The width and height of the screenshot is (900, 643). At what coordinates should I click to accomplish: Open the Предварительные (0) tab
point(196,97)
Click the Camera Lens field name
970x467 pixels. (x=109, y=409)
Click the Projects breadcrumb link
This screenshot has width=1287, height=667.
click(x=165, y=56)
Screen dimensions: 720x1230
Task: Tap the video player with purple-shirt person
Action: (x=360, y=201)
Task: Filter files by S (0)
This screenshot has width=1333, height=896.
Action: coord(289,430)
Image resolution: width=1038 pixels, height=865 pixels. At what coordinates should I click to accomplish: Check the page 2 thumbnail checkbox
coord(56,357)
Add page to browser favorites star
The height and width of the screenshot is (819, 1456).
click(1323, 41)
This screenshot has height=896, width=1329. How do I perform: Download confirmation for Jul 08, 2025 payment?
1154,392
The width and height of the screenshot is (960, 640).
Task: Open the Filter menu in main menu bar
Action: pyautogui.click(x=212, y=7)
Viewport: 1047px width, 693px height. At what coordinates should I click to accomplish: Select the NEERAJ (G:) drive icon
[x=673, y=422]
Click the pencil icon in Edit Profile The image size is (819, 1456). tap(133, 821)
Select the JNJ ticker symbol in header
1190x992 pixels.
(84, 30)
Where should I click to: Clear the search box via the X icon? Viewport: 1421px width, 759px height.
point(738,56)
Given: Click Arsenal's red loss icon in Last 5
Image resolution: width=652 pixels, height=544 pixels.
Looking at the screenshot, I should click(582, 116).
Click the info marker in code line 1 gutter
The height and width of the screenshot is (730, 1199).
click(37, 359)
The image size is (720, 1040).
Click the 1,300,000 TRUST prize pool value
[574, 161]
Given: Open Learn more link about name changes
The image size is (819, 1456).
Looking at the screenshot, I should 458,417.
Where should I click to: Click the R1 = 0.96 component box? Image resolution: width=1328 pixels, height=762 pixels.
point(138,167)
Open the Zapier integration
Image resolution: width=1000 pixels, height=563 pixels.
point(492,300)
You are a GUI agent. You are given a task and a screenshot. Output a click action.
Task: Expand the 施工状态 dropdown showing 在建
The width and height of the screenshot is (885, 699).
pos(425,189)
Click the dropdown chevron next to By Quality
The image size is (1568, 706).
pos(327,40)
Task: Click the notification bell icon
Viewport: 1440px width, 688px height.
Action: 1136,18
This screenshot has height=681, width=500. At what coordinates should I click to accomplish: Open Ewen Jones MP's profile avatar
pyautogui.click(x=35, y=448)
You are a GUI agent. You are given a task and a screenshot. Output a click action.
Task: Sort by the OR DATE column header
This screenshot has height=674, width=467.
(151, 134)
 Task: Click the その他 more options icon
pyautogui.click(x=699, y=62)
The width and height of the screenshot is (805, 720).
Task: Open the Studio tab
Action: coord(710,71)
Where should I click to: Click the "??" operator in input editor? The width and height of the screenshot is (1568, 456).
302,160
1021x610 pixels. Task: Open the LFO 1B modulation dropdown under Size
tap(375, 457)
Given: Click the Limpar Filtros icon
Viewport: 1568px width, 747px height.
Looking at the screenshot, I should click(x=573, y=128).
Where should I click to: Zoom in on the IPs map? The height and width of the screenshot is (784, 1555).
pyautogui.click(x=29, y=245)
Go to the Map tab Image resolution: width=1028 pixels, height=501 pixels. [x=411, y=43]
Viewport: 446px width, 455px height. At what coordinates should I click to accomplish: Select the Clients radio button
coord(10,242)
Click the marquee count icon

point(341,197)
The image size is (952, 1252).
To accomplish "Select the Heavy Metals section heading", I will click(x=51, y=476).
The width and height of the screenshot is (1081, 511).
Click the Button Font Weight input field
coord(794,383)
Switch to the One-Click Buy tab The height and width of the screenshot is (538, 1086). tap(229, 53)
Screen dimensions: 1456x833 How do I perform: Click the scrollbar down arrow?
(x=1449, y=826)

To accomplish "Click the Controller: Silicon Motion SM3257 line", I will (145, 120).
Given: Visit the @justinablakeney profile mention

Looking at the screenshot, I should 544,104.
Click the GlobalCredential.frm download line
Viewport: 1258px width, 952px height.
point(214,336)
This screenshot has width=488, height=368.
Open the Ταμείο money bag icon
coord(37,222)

■ ■ ■ ■ ■ ■ ■

Count the lines of the records above in which the string "dimensions" appears, and state only that number.

Correct response
2